# New Bottle Filler



## Runningwolf (Aug 24, 2011)

Has anyone seen this new bottle filler. It is a bit expensive compared to the pumps Wade was selling. It is basically just a vacuum pump but I like the simple way they fill the bottles to get the exact bottle height every time just using the bung with two holes. Lower the overflow tube to the height you want the wine.

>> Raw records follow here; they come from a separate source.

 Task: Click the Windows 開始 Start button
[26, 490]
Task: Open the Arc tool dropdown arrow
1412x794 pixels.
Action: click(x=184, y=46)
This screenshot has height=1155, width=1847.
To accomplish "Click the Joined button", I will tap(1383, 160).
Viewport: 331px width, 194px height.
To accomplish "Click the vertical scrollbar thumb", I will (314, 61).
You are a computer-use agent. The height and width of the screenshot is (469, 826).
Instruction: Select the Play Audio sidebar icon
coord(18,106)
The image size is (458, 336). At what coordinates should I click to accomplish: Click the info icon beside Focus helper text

http://allinonewinepump.com/


----------



## Flem (Aug 24, 2011)

That's pretty nice, but, like you said, a little expensive compared to the aspirator pumps. I wonder if you could use the two hole bung to do the same thing with the aspirator pump instead of the Buon Vino filler I use?


----------



## Runningwolf (Aug 24, 2011)

I'm sure you could. That was what I was thinking.


----------



## ibglowin (Aug 24, 2011)

Isn't that what smartdog winery did? IIRC he installed a "T" that as long as you had your thumb over the opening you had vacuum and you just released when it got to the right height. He had pics and a video I think.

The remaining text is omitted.